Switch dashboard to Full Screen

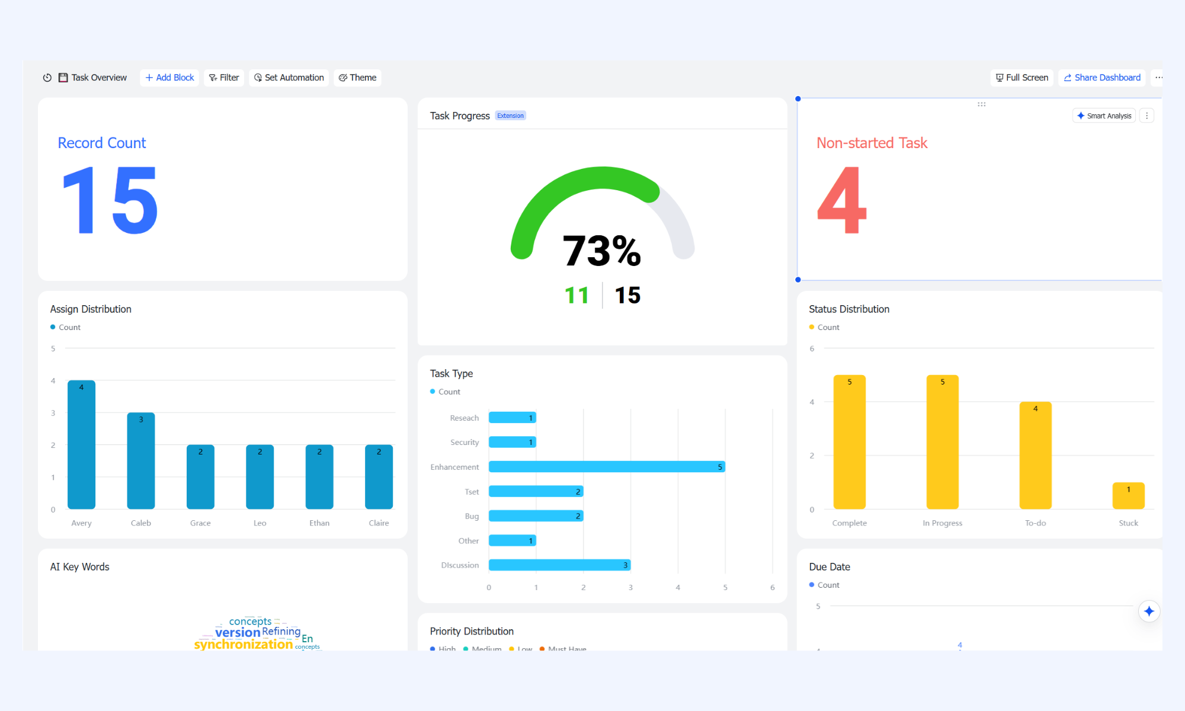coord(1022,78)
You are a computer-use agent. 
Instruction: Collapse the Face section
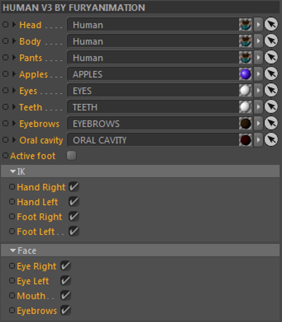click(x=13, y=251)
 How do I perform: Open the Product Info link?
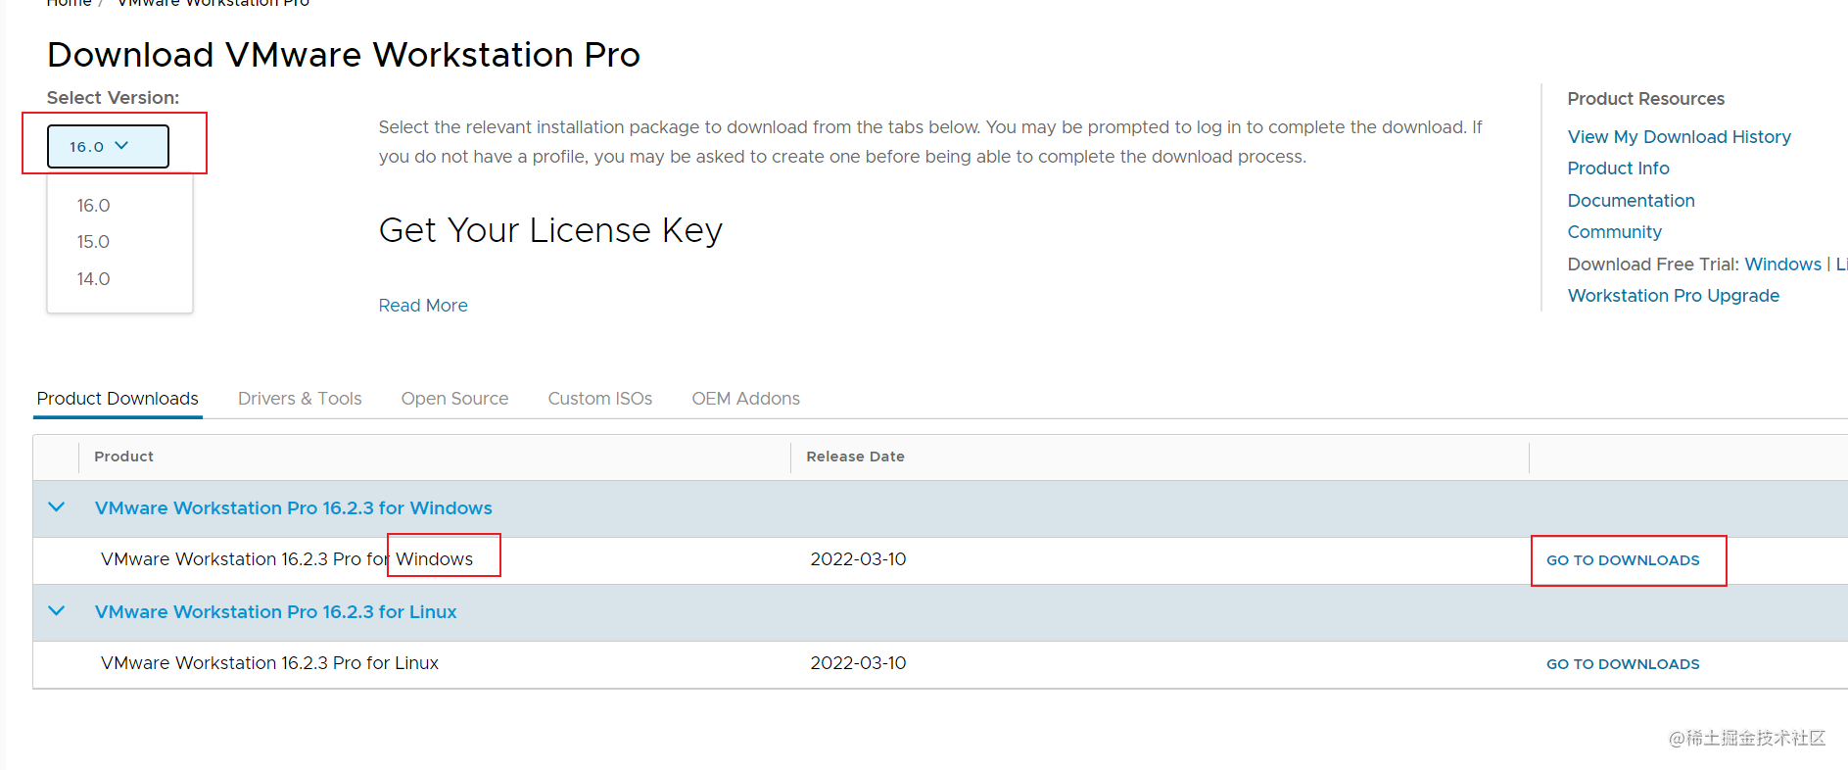click(1618, 168)
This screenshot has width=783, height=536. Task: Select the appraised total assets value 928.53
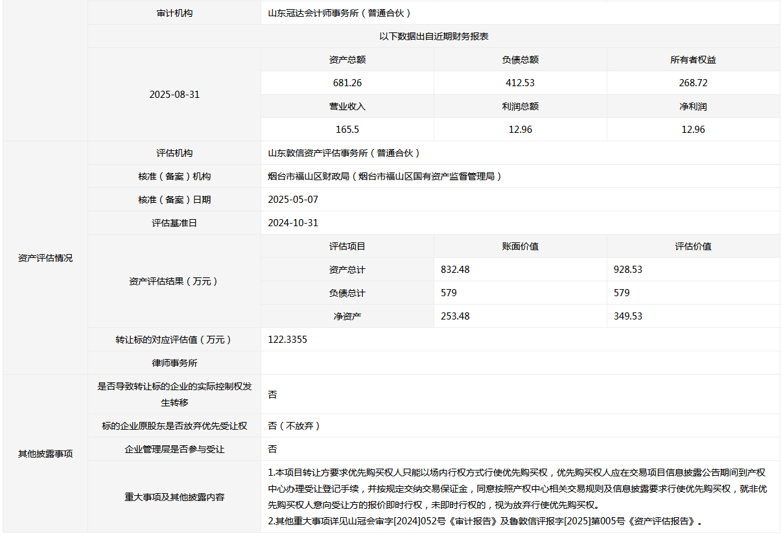click(x=628, y=270)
┄┄┄┄┄┄
The answer must consist solely of the lines from the one with "You are a computer-use agent." through the final line of the data, each reproduced exactly and with pictures omitted.

You are a computer-use agent. 
Instruction: Collapse the Face section
click(x=13, y=251)
 How do I perform: Open the Product Info link?
click(1618, 168)
This screenshot has width=783, height=536. Task: Select the appraised total assets value 928.53
click(x=628, y=270)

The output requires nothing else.